**EXERCISE REQUIREMENTS**
Restate only the lines running from the one containing "Task: Click the green" down to the one containing "will pyautogui.click(x=846, y=52).", swapping "info icon" for "help icon" and leaving everything else unchanged.
======== DATA LISTING
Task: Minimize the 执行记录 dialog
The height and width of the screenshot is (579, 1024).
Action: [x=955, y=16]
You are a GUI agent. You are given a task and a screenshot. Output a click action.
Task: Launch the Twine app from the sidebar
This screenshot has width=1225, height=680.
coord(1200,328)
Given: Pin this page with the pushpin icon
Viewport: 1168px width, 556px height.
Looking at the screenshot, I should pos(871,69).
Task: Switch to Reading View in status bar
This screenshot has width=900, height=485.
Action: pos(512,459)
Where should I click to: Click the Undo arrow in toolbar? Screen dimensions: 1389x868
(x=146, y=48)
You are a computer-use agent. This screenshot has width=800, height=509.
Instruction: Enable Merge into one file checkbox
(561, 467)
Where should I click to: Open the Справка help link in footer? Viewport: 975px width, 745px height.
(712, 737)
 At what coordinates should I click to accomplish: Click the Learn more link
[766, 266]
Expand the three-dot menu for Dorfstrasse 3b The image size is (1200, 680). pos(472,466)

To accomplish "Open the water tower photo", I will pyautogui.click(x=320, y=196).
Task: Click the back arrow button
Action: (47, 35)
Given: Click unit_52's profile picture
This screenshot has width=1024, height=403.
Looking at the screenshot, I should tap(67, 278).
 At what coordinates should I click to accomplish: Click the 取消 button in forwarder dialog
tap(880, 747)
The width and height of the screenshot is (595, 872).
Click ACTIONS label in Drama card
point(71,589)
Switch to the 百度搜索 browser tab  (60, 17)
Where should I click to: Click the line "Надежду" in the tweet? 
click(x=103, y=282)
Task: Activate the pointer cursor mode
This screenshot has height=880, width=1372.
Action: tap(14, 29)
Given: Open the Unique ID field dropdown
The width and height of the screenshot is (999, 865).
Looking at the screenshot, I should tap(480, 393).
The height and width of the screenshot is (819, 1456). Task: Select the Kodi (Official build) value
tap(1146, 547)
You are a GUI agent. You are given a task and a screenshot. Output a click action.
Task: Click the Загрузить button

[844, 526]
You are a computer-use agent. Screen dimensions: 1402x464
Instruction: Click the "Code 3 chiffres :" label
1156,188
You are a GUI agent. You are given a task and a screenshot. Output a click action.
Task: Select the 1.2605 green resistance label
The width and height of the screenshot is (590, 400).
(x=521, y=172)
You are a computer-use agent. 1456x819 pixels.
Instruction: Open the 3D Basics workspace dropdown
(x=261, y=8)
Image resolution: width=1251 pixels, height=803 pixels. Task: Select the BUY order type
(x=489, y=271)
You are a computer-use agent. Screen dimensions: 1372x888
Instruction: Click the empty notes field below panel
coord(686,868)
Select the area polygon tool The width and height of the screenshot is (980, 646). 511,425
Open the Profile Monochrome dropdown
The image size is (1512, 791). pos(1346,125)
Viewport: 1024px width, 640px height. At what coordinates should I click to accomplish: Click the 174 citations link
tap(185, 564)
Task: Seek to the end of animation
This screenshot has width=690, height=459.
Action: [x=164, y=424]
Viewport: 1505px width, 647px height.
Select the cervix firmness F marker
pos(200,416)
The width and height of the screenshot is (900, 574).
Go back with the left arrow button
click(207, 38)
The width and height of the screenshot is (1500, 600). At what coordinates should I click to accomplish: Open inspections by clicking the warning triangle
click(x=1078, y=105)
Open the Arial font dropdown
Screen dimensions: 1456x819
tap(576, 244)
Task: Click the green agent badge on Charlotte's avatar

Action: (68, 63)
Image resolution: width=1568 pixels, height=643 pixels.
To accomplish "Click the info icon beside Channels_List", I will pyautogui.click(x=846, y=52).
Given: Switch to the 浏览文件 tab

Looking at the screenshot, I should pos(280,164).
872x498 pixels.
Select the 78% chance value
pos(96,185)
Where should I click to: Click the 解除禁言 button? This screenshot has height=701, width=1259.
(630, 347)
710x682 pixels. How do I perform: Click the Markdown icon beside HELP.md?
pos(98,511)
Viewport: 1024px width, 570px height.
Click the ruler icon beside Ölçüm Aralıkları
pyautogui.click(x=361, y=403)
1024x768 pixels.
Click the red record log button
================
**FULL ANSWER**
Task: Click the green agent badge on Charlotte's avatar

Action: (68, 63)
Image resolution: width=1568 pixels, height=643 pixels.
To accomplish "Click the help icon beside Channels_List", I will pyautogui.click(x=846, y=52).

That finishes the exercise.